I have this to read although, like others, I was wary of the hype particularly as the theme bought to mind Nella Larsen’s Passing, a hard act to follow.
I’ve not read the Larsen so don’t have that for comparison to be fair. I only know that the book didn’t work for me.
I thought it was great, and I liked the way that it brought this issue into focus, and of course, the social conditions that made ‘passing’ an option that some took up.
Your reaction was similar to many of the book club members. It created a very lively discussion
I think the overarching theme is thoughtful but, yes, she may have attempted too much! I always like to see for myself what the hype is about!
I blow hot and cold on much publicised books. Sometimes the fact that the author is popping up all over the place in interviews turns me off the book. Sometimes however the curiosity kicks in and I want to know what all the fuss is about
Over hyped… not much to write about
I was wondering if it was just my mood at the time but now I’m seeing comments such as yours and thinking that’s not necessarily the case.
Recognise what you are feeling. I liked the novel, never got the wow-moment.

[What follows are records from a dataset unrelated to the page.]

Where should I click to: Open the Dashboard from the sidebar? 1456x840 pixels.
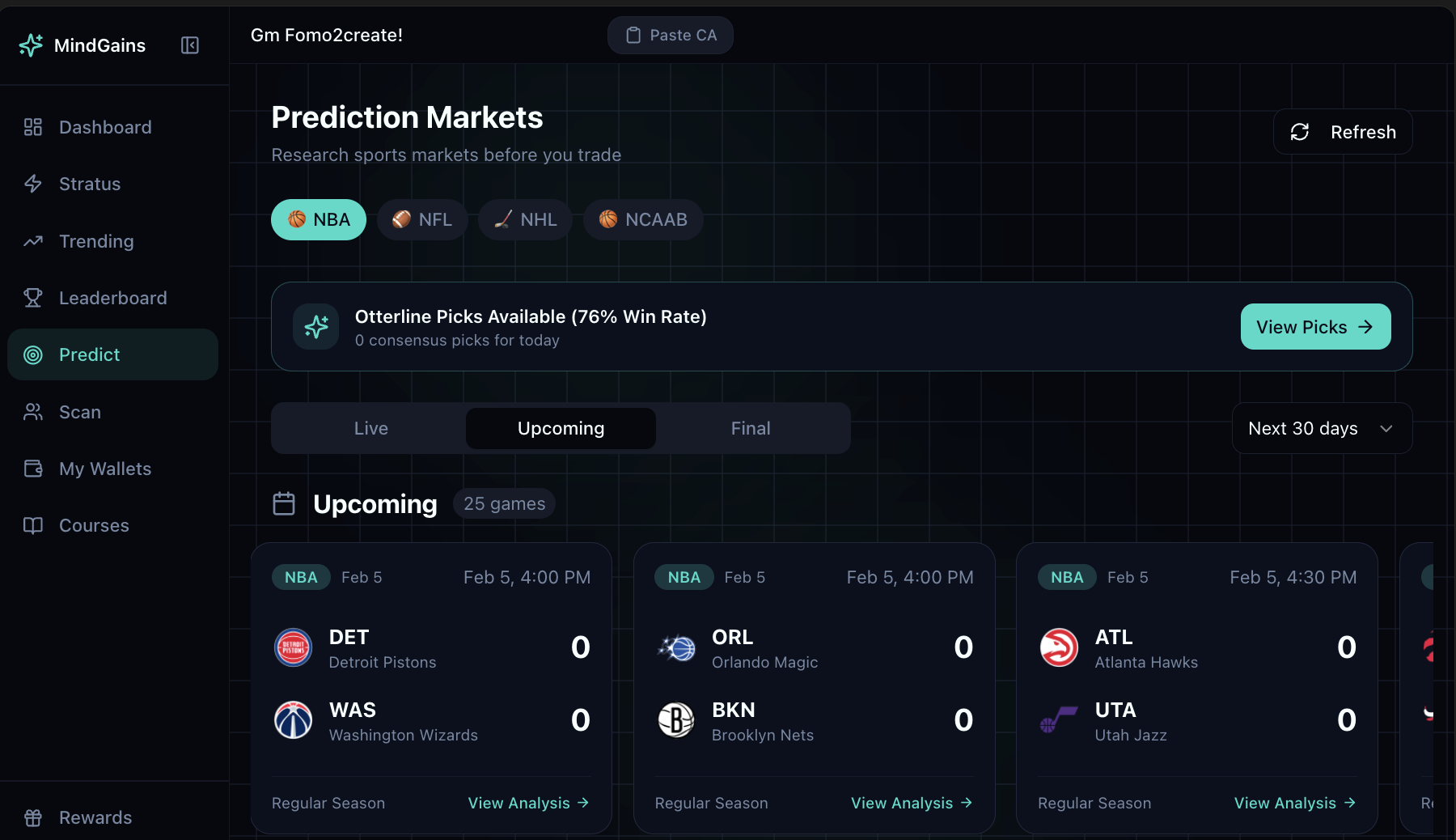[x=104, y=127]
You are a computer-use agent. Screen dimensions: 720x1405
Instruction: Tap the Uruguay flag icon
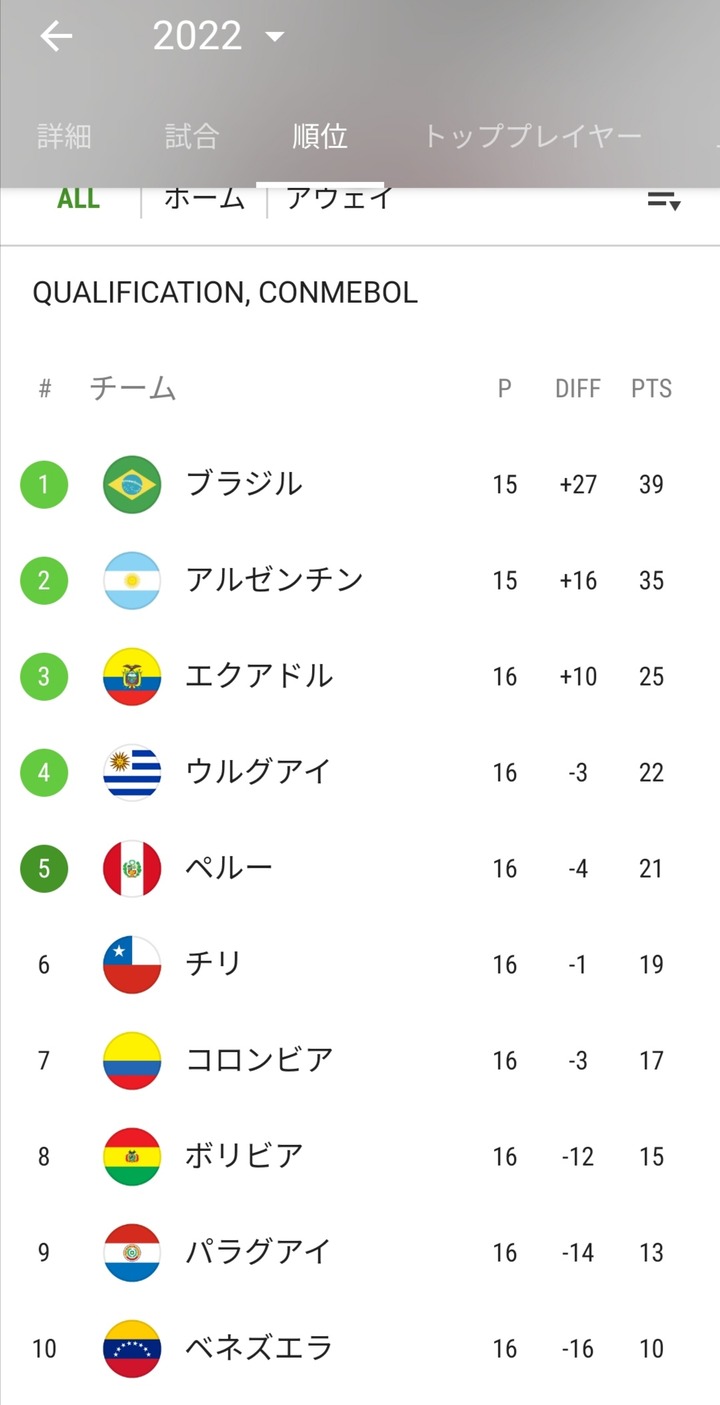pos(132,773)
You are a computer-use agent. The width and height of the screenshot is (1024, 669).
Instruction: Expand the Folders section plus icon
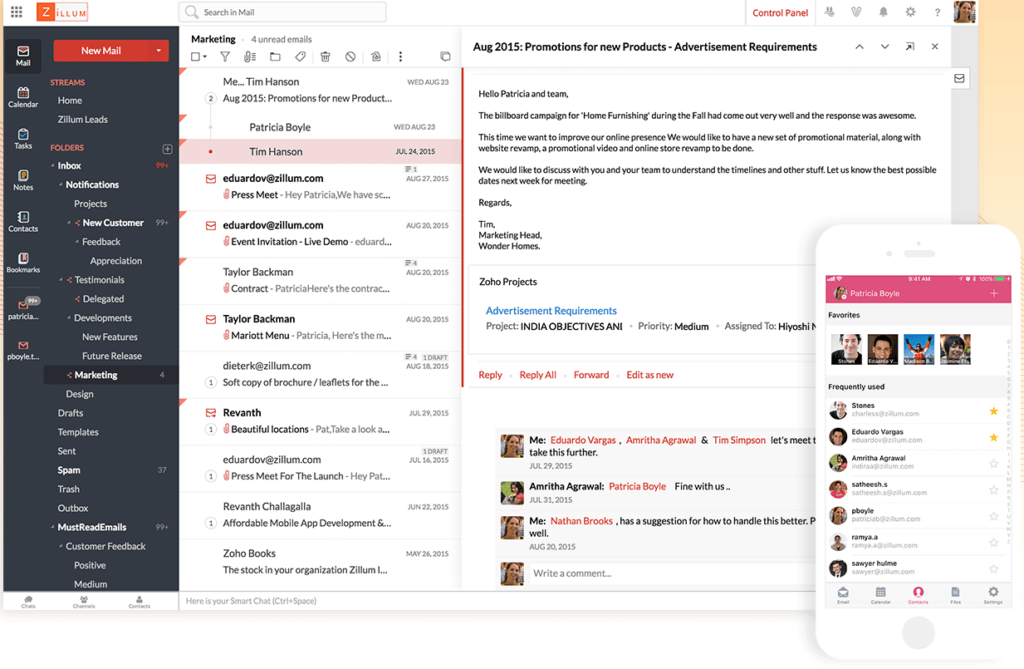(168, 148)
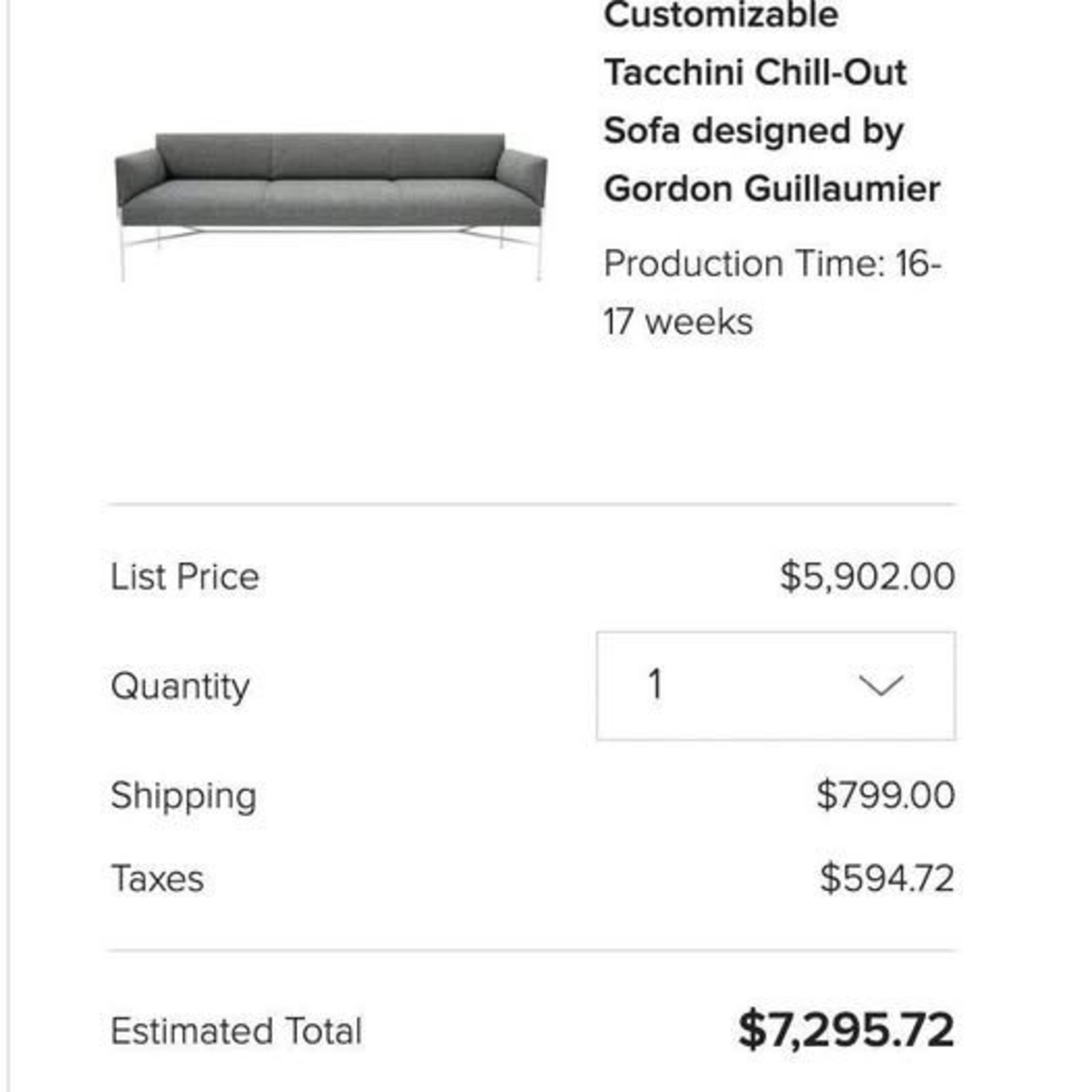1092x1092 pixels.
Task: Click the Quantity label
Action: 181,687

That’s just it Liliane. I never felt like I wanted to abandon the book or that it was a chore to read but equally I never felt enthused about picking it up to continue reading
There has been so much hype around this book. I’ve not read it. I tend to shy away from really hyped up books as I often find they don’t live up to my expectations even if everyone else in the world loves them! haha
I wouldn’t have read it but for the fact the book club selected it. To be fair I think most of the members rated it higher than I did.